=== Assigned task ===
Your output should consist solely of the lines from the one holding "At what coordinates" to the end of the records below, inclusive, reproduced exactly and free of pictures.

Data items
+++++

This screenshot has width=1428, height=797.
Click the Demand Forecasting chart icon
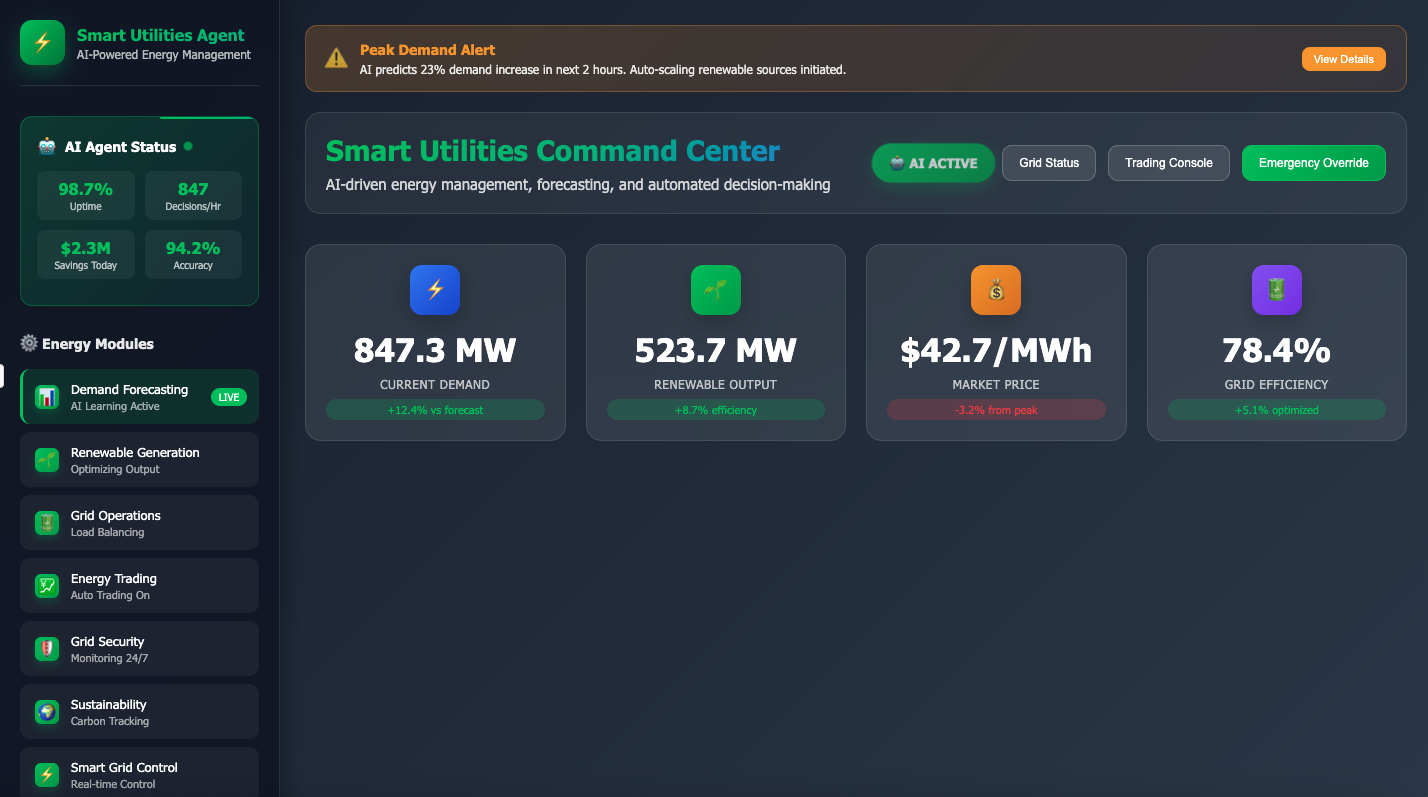[x=47, y=397]
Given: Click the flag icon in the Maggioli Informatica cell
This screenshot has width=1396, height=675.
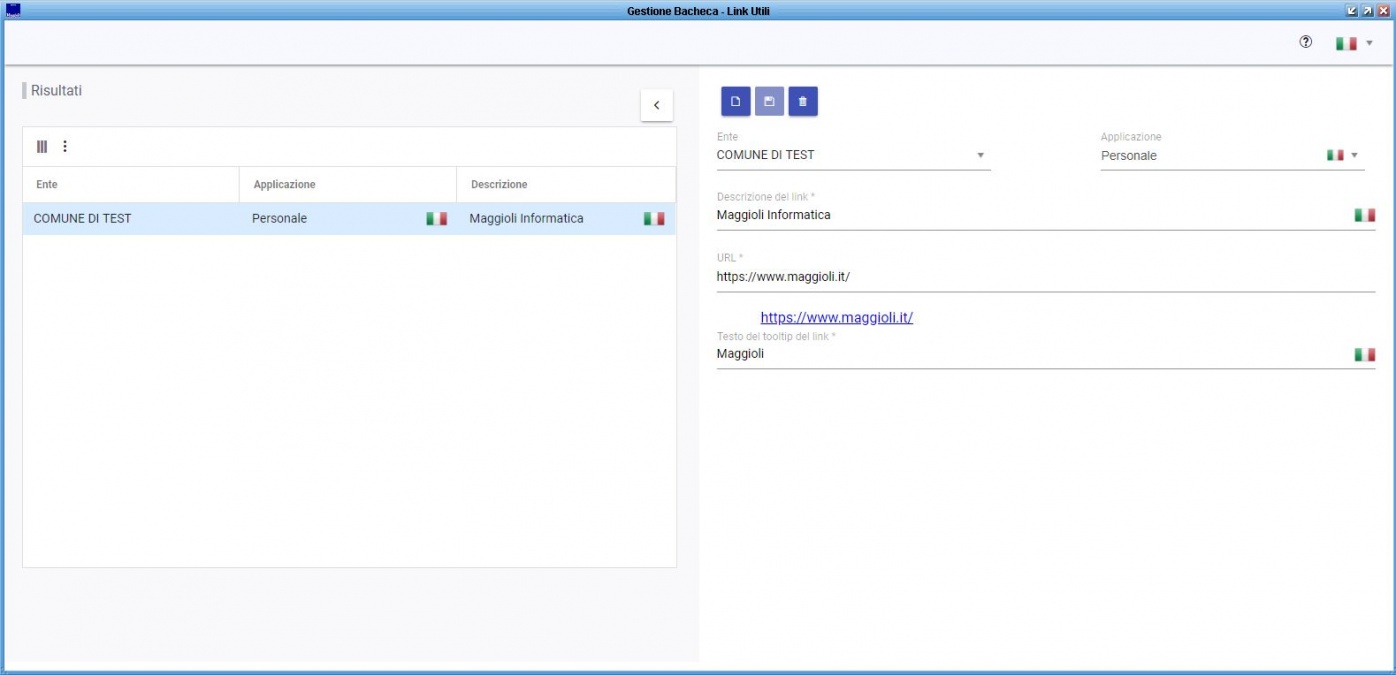Looking at the screenshot, I should (653, 218).
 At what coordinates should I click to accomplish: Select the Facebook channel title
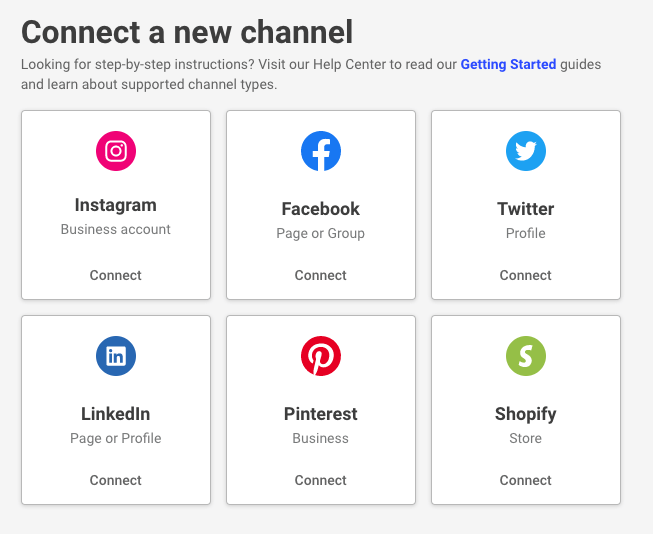(321, 209)
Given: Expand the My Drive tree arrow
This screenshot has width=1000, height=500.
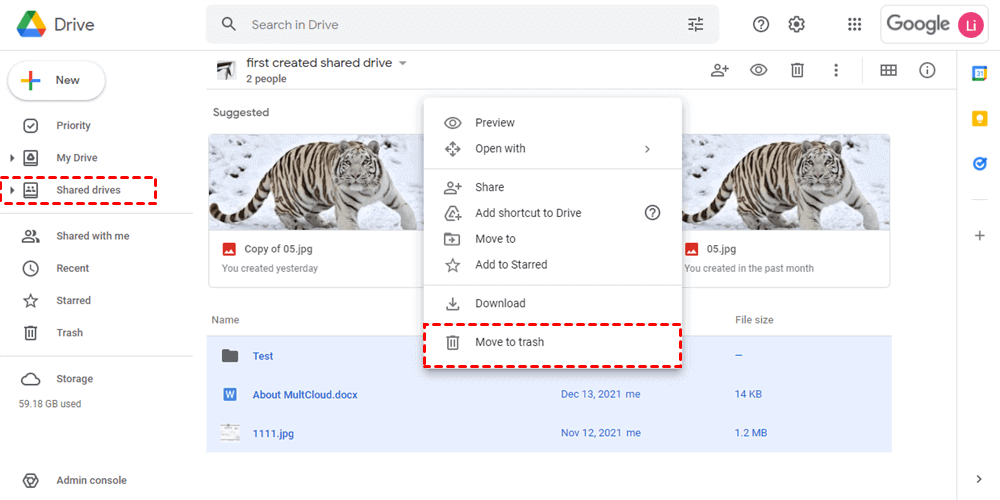Looking at the screenshot, I should [x=12, y=158].
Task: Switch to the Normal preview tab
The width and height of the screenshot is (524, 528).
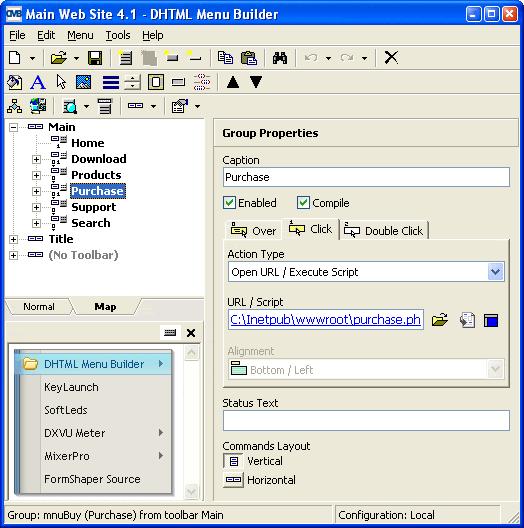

+++++

=== Exercise output ===
 At what coordinates should I click to accomplish: Select the Facebook channel title
(321, 209)
Given: Expand the My Drive tree arrow
This screenshot has width=1000, height=500.
Looking at the screenshot, I should [x=12, y=158].
Task: Switch to the Normal preview tab
The width and height of the screenshot is (524, 528).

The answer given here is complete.